*DOCUMENT*.
▬▬▬
Reexamination Certificate

active

06245405

ABSTRACT:

FIELD OF THE INVENTION
The present invention relates to an optical molding material that is an aromatic polycarbonate resin pellet. More specifically, it relates to an aromatic polycarbonate resin pellet that hardly produces fine powders during transportation, conveyance or storage thereof and is suitable for use as an optical molding material.
The present invention also relates to a process for producing an aromatic polycarbonate resin pellet that hardly produces fine powders and to an optical disk substrate formed from the resin pellet.
PRIOR ART
Since aromatic polycarbonate resins (may be simply abbreviated as “PC resins” hereinafter) have high transparency and excellent heat resistance and dimensional stability, they are used as an optical recording materiel such as an optical disk material. A typical optical disk made from such a PC resin is a compact disk (CD). The development of DVD, DVD-ROM and DVD-RAM, having larger recording capacity,, especially higher recording density, is also recently under way.
The PC resins for use as a material for these optical disks are required to have high quality. It is known that the content of resin fine powders in a PC resin pellet has an influence upon the properties and quality of a molded product. It is also known that, when the content of resin fine powders in a PC resin pellet to be molded is more than or equal to a predetermined amount, an optical disk molded from the pellet has various defects as a recording material due to the formation of a carbide. For example, JP-B 6-18890 (the term “JP-B” as used herein means an “examined Japanese patent publication”) discloses that the content of a powdery polymer, contained in a PC resin pellet and having an average particle diameter of 0.5 mm or less, should be 2.0 wt % or less.
Heretofore, the amount of fine powders contained in a PC resin pellet has been measured by screening the produced pellet directly, washing it with water, or the like.
▬▬▬
*DATA LINES*.
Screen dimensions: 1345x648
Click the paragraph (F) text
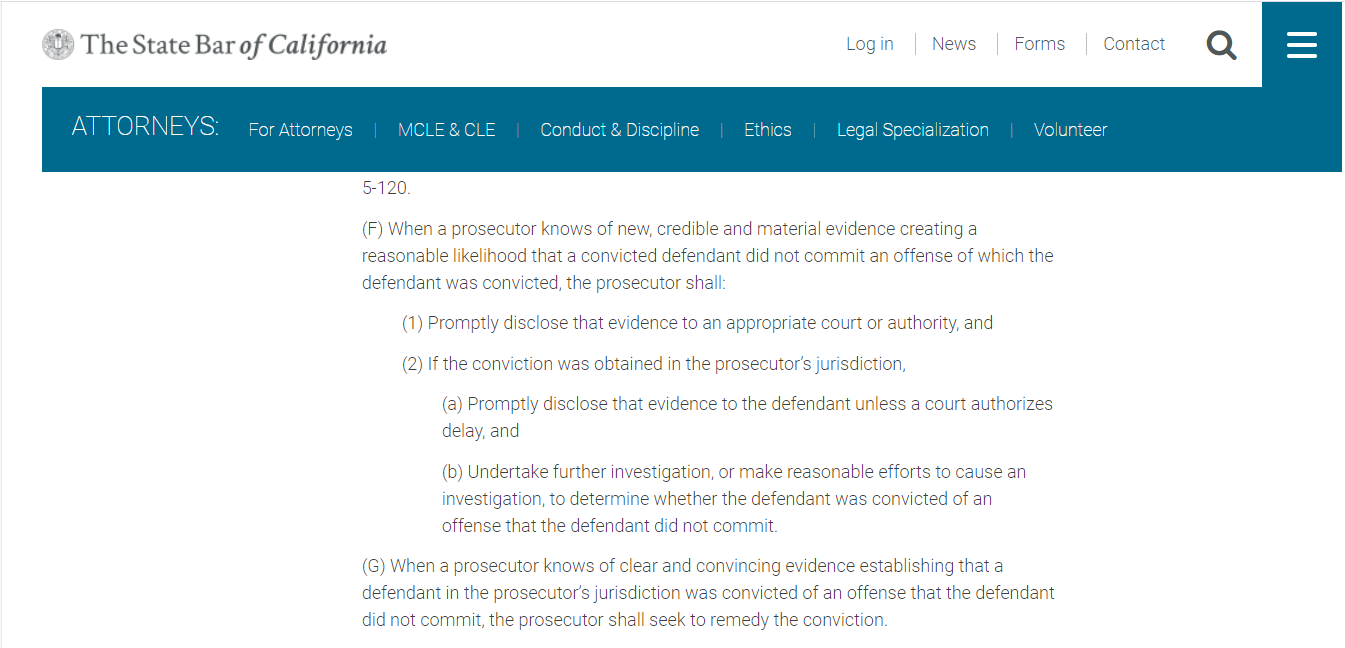pyautogui.click(x=707, y=256)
▬▬▬
*GIVEN EXERCISE*. Write the next part of the patent text on aromatic polycarbonate resin pellets, picking up after its final sentence. The listing is not required for this work.

*ANSWER TO THE TASK*.
The measurement result of the amount of fine powders by a manufacturer or supplier does not always reflect the amount of fine powders contained in a pellet used by a pellet user (molder of a substrate). For example, even if the amount of fine powders contained in a pellet supplied from a manufacturer is small, the amount of fine powders may increase and may influence the quality of a molded substrate when a user uses the pellet. Resin fine powders are produced from the surface of the pellets because the pellets collide or contact with one another or with an apparatus during conveyance, storage or pipe transport between the shipment: of the pellets by the manufacturer or supplier and the arrival thereof to the user. The amount of fine powders produced from the PC resin pellet is not fixed because it is influenced not only by the shape and properties of the pellet but also by its conveyance, storage and pipe transport conditions. Therefore, the manufacturer or supplier of the PC resin cannot accurately know the amount of fine powders contained in each pellet that is actually used for molding. In other words, the relationship between the amount of fine powders and the amount of a carbide contained in an optical disk cannot be accurately clarified.
SUMMARY OF THE INVENTION
It is an object of the present invention to clarify the relationship between the amount of fine powders and the amount of a carbide formed by knowing the amount of fine powders contained in a resin pellet that is actually used to produce an optically molded product and to provide a resin pellet that produces fine powders only in an extremely small amount during its transportation, conveyance or the like.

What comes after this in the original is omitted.